General Meetings

Constitution

The validly-constituted General Meeting represents all shareholders. Decisions taken by the General Meeting are binding on all shareholders, including those not present or who voted in opposition.


Admission to the General Meeting

To be admitted to the General Meeting each holder of bearer shares must lodge his or her shares three working days prior to the meeting, at the company’s headquarters, or with establishments designated in the notification, for which a receipt will be issued. The holders of registered shares may only be admitted to the General Meeting if their shares are registered in the shareholder register at least three working days prior to the meeting’s date. Within the same period they must also notify the Board of Directors by normal letter of their intention to attend the meeting, indicating the number of shares with which they will participate in the voting. The date of postmarking is determinant in meeting this provision. No transfer of registered shares will be registered in the shareholder register of the company during the three working days preceding the General Meeting.

The holders of dematerialised shares will only be admitted to the General Meeting on the basis of depositing an affidavit drawn up by the recognised account-holder or by the   settlement body, in which the non-availability of the dematerialised shares up to the date of the General Meeting is established, at the company’s headquarters, or with establishments designated in the notification, at least three working days before the date of the meeting. 

An attendance list showing the names of the shareholders and the number of their shares must be signed by each of them or by their proxies before entering the meeting.

Convening

The Board of Directors and, in certain instances, the Auditor may convene either an Annual General Meeting or an Extraordinary or Special General Meeting. 

They must convene the Annual General Meeting on the day stipulated in the Articles of Association. The Board of Directors and the Auditor are obliged to convene an Extraordinary or Special General Meeting when one or more shareholders, who singly or together represent one fifth of the authorised stock, request it. The notification of convening must state the agenda items which will be covered at the meeting.

Notification of a General Meeting must include the agenda and is carried out in accordance with the legal provisions of Article 533 of the Company Code.
Notification will also be placed in this section and on the home page of the website.
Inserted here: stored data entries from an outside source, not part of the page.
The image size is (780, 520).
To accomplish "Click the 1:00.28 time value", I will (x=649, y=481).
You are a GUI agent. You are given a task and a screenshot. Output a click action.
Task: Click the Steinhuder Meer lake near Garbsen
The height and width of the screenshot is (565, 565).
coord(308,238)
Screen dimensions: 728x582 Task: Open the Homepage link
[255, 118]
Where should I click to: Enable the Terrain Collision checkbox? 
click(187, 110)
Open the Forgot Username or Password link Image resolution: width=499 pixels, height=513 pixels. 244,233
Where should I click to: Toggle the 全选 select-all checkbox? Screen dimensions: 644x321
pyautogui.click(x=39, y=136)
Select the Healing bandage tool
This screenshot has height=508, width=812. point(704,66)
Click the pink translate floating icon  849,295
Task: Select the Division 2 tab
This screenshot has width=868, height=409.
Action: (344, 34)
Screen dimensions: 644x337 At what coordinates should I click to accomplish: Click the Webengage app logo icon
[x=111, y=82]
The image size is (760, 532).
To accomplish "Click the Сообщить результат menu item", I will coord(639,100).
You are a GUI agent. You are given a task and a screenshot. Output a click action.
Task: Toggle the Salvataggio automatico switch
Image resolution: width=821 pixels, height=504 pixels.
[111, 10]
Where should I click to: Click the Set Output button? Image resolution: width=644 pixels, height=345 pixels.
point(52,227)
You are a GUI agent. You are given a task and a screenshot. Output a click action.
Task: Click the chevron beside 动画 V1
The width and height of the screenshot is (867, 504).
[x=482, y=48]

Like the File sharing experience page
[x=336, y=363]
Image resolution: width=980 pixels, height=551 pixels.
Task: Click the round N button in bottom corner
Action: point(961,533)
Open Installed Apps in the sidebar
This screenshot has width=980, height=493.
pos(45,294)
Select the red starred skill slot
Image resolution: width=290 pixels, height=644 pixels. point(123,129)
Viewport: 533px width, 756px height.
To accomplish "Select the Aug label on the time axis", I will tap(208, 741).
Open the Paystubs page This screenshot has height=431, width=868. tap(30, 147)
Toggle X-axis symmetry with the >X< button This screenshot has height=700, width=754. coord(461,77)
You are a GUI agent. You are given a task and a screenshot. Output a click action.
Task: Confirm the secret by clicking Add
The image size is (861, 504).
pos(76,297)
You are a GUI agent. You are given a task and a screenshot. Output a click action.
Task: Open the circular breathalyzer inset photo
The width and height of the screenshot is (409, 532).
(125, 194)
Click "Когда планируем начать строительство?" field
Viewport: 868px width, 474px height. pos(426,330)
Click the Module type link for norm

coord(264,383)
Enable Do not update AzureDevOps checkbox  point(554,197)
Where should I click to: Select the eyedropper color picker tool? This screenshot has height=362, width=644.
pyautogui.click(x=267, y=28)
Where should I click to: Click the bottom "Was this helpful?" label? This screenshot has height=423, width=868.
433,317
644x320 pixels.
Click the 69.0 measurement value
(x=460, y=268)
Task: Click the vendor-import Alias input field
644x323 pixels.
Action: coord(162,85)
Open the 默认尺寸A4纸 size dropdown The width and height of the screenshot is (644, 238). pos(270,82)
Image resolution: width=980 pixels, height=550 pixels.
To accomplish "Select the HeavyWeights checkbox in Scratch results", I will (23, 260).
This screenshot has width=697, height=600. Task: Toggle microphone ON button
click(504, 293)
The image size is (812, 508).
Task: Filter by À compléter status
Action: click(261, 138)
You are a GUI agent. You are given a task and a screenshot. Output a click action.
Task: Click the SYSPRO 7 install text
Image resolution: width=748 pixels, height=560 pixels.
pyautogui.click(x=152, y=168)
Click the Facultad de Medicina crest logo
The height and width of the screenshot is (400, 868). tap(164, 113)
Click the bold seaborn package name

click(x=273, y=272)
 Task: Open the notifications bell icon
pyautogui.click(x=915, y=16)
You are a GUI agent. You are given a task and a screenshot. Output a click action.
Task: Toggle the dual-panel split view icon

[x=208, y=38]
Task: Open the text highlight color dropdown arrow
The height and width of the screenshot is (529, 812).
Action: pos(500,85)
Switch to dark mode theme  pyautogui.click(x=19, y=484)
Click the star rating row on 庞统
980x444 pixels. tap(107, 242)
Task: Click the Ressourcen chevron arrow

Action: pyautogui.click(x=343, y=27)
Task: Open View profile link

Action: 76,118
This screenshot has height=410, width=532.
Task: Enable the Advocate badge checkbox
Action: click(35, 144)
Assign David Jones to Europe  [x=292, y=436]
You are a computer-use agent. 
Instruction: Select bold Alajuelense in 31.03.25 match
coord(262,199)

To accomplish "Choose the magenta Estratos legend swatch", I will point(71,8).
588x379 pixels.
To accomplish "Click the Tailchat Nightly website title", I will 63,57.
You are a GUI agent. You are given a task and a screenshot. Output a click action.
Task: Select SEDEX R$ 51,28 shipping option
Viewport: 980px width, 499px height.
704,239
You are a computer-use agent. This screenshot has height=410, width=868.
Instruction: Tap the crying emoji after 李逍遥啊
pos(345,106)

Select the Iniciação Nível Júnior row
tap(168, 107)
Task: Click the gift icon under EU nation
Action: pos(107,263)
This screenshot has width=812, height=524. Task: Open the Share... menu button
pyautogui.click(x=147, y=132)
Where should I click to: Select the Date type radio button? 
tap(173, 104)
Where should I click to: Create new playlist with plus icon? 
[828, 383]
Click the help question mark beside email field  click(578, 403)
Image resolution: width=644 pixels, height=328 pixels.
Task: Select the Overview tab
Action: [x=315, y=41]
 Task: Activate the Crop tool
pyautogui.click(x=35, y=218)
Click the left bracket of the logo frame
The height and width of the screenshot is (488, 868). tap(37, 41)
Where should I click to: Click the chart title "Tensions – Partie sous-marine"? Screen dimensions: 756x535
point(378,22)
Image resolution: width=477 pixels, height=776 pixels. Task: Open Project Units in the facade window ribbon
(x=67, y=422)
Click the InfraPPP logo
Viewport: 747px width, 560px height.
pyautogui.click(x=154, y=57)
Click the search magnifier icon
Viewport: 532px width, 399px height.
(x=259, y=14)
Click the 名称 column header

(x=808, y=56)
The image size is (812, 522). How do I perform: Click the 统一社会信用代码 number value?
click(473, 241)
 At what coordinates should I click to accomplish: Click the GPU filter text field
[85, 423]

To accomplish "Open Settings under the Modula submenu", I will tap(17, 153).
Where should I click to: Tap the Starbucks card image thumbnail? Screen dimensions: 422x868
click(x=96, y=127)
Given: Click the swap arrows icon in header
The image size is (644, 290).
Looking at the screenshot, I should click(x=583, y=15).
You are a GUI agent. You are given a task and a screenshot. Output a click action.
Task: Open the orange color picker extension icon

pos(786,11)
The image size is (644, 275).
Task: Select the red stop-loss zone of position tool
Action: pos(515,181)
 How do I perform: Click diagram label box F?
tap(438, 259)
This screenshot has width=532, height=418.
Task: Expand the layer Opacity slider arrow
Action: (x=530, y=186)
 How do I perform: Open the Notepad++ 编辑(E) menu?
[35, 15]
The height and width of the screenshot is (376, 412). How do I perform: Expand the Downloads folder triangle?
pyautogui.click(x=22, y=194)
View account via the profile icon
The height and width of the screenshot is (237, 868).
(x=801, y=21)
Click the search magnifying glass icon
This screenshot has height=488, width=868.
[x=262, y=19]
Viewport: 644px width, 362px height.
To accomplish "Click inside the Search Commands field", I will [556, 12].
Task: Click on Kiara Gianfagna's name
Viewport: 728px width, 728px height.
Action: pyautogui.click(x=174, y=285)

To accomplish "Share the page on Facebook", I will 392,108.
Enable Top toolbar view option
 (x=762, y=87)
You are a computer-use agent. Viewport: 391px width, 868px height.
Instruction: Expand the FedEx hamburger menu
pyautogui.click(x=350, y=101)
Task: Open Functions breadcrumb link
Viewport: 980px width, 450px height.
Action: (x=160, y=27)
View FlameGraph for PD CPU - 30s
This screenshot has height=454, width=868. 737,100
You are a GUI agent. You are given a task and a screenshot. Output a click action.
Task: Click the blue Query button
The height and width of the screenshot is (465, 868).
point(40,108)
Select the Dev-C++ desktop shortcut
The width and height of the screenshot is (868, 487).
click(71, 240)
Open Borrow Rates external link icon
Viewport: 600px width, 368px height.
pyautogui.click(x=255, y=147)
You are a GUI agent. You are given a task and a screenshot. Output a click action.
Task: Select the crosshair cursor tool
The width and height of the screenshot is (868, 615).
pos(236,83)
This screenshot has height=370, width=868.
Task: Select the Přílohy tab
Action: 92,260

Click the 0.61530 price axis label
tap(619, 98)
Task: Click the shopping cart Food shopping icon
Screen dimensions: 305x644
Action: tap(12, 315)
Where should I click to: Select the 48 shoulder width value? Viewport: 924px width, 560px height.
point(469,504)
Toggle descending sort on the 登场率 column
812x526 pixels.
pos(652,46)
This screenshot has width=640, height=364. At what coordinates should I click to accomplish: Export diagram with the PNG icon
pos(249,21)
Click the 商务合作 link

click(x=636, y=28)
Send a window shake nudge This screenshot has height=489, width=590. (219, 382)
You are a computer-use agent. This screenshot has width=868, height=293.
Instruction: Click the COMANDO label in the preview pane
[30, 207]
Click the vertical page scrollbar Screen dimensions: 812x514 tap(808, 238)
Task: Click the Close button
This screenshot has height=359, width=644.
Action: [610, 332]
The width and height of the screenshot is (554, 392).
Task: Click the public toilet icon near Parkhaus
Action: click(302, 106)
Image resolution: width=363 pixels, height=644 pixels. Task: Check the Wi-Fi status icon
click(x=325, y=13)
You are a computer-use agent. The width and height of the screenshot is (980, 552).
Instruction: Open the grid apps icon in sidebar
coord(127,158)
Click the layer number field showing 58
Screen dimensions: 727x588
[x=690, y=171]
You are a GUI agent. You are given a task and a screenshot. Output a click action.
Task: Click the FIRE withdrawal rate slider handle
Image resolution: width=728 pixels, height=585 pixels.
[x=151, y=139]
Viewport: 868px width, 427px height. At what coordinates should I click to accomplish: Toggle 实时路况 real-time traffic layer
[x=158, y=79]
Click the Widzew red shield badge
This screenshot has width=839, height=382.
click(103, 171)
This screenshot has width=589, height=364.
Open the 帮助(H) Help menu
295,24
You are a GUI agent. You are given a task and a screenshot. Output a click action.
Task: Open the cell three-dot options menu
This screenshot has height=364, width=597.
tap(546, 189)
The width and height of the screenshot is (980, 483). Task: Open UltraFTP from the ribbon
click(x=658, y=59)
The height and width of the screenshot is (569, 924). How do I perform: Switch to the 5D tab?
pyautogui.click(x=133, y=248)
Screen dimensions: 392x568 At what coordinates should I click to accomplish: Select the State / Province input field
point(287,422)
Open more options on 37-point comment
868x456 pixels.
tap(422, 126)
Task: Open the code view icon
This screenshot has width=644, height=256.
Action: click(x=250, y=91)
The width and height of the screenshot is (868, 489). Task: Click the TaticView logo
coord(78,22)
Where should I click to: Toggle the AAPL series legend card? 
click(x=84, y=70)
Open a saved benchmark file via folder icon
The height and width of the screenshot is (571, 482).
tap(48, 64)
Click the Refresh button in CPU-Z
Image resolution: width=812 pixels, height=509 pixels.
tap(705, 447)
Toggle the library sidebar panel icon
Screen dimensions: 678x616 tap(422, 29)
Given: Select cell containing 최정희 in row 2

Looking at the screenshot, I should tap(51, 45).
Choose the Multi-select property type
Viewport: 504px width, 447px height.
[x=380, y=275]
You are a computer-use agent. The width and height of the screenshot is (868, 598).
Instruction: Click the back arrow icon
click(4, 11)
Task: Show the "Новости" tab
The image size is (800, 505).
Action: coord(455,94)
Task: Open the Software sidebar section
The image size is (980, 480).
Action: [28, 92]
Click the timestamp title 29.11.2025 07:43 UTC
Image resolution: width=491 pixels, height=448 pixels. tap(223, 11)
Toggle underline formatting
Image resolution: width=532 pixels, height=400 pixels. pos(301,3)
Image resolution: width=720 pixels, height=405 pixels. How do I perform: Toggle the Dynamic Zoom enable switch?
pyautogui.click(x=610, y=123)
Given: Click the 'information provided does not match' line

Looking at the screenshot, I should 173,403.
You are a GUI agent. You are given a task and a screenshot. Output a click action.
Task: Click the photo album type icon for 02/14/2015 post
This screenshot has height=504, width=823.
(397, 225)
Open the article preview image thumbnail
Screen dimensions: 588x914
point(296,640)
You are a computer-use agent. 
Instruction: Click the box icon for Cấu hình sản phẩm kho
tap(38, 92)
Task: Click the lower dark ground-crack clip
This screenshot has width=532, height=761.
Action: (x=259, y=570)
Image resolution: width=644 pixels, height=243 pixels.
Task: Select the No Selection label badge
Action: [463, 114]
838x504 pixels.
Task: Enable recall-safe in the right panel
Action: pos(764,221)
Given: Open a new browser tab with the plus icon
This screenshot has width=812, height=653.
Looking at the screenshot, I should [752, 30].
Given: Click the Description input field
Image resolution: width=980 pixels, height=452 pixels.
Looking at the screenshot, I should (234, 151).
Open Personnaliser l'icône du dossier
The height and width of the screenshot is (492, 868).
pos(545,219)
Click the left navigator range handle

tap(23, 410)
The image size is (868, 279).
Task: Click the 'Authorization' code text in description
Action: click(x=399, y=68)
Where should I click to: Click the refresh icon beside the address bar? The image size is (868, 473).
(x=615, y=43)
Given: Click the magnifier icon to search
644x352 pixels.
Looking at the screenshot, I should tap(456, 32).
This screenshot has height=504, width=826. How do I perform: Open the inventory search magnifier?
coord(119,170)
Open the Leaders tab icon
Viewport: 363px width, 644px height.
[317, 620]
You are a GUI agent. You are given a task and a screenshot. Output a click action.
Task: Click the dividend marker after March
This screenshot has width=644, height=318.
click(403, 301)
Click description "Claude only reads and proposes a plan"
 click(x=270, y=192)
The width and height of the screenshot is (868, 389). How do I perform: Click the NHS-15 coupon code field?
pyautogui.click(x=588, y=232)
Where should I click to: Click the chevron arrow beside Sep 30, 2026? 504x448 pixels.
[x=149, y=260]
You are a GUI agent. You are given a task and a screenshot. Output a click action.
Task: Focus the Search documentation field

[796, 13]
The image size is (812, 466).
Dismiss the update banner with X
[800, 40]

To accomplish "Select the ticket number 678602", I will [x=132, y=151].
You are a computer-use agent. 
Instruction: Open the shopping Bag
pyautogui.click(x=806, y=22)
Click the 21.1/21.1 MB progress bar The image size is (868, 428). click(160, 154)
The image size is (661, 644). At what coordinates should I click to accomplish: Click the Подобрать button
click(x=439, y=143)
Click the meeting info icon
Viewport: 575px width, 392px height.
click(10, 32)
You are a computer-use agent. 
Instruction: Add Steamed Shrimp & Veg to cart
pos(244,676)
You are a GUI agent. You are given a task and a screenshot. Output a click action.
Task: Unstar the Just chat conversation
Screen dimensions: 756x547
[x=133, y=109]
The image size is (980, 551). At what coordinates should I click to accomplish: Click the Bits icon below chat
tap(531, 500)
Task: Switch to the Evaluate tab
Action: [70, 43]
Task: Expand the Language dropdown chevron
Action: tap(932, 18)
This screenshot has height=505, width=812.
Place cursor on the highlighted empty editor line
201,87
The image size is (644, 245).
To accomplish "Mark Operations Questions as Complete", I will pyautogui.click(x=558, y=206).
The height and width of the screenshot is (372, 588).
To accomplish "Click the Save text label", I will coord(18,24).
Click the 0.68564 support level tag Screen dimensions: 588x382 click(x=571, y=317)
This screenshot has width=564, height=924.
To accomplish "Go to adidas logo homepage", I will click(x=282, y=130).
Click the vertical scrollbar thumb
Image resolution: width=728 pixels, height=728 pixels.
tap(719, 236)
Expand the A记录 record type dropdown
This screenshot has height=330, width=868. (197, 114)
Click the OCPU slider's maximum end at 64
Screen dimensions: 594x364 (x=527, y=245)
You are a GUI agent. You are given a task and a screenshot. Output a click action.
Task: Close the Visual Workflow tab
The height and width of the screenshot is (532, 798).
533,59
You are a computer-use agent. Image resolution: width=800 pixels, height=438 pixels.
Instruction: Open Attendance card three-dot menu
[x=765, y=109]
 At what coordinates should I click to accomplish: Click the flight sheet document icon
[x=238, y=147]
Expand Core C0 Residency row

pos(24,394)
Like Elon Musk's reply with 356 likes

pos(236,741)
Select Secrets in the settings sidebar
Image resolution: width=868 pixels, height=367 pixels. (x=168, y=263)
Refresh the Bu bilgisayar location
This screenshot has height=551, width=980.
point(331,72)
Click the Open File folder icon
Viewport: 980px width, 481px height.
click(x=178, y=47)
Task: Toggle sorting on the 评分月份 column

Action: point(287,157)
Proxy forms will be made available in each instance at the appropriate time.


More information

More information about the means of representation, the office and chairmanship, the course of the meeting, the manner of decisions being adopted and the minutes linked to the shares, can be found in Title V Articles 24 to 34 of the coordinated Articles of Association of the company dated 10 October 2008. For the time being these Articles of Association are only available in Dutch.